The hostel offers safe and secure accommodation, allowing them the opportunity to pursue their tertiary studies, where once the higher costs of living and the risks faced for young women making their own way in the big city may have proved prohibitive.
Named ‘St Mary’s’ by the Loreto Sisters, honouring the university college with the same name founded by the Loreto Sisters in Melbourne, the hostel provides meals, small individual sleeping spaces, ingenious string wardrobes, book lockers and a busy laundry in a modest, narrow, two-story house.
A lot more is met however than these basic needs in this home away from home. The sense of community and support is evident from the minute we sit down around the central dining table, sipping on sweet cumquat juice, snacking on delicious fruit and meeting the residents.

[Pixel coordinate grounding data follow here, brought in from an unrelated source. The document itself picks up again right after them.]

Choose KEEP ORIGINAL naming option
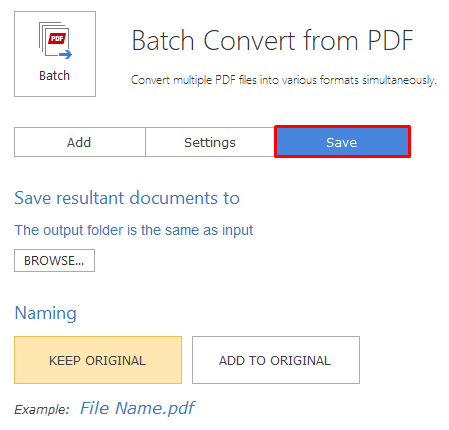The image size is (449, 430). [98, 360]
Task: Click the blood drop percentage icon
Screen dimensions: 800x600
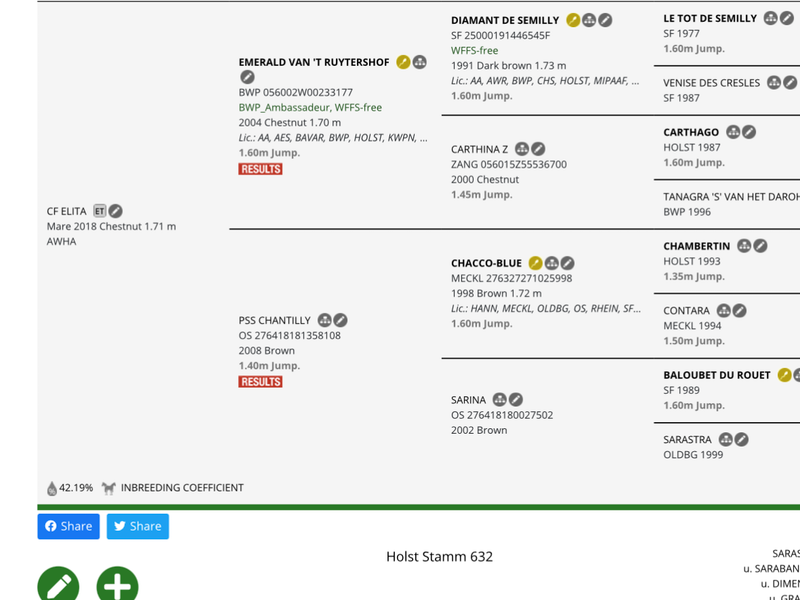Action: (52, 488)
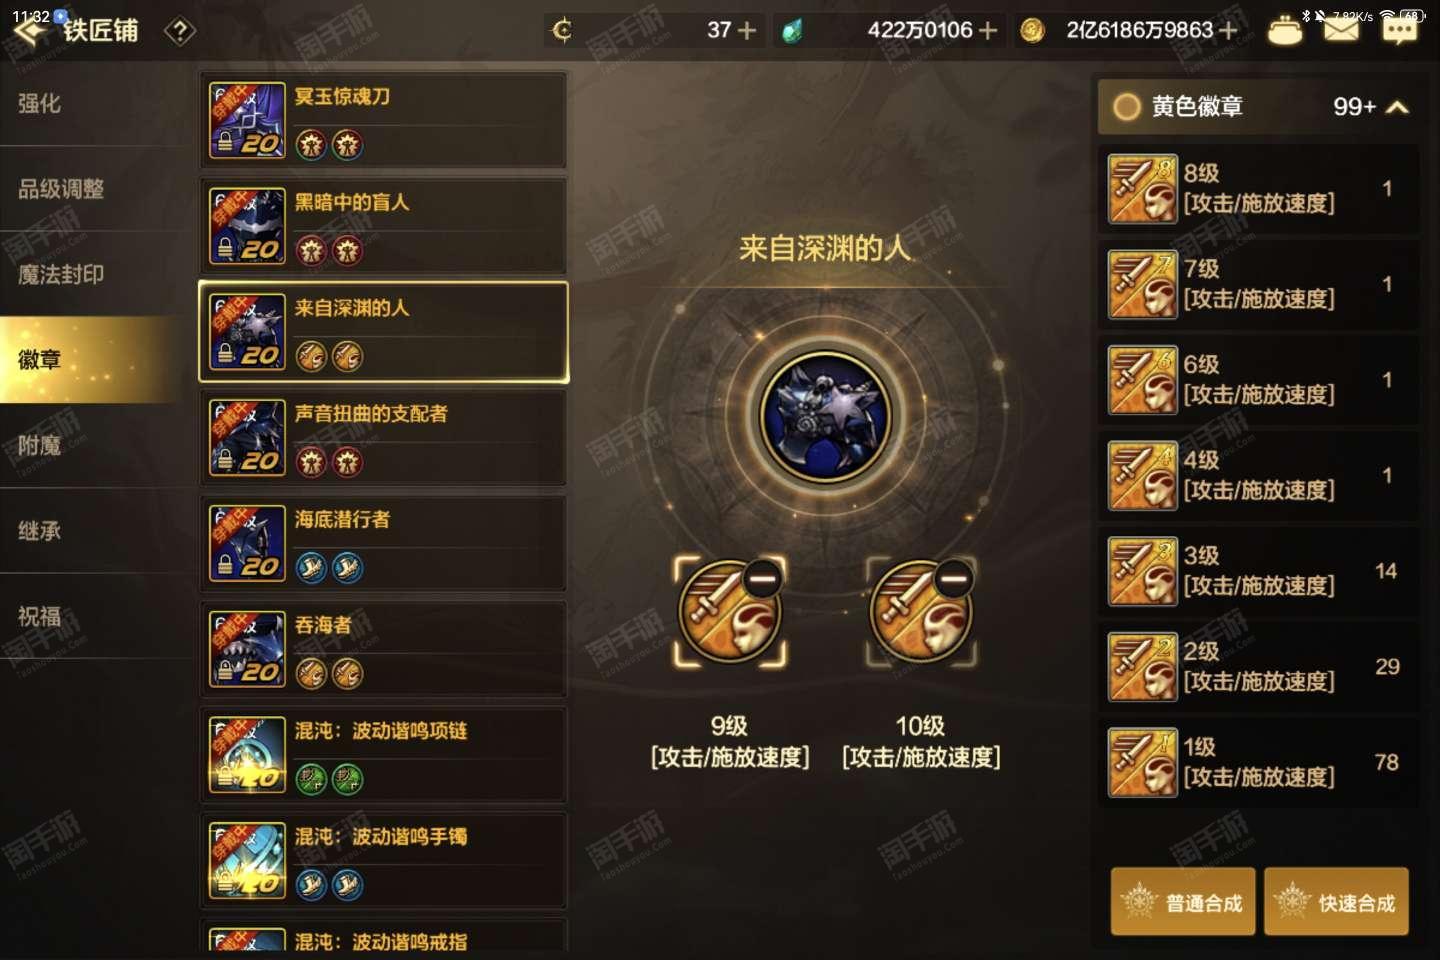Click the 快速合成 button
This screenshot has width=1440, height=960.
point(1336,902)
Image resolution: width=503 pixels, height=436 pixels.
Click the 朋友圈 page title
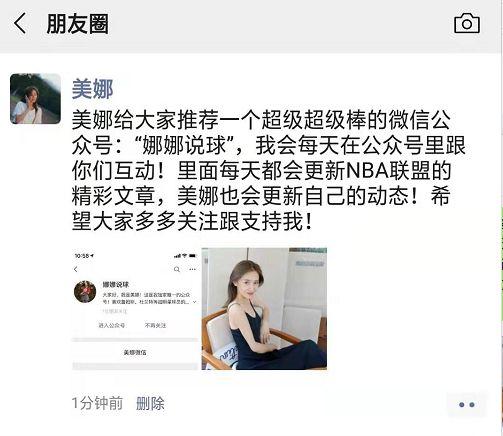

Sr Hoa welcomes us warmly and encourages each of the residents, sweetly and firmly, to introduce themselves in English to the visitors. Hesitantly at first, for there is no escaping this task, the girls do so growing in confidence as they go around the table and are joined by our Loreto Toorak students introducing themselves in English too; for them full sentences in Vietnamese is a bridge too far as we remind our hosts, praising their courage. As key similarities emerge of numbers of siblings, musical likes, food preferences the St Mary’s girls also speak of the new type of family they share at the hostel, the time for prayer and reflection they share and their love of their studies, in business, health, education and a range of other courses.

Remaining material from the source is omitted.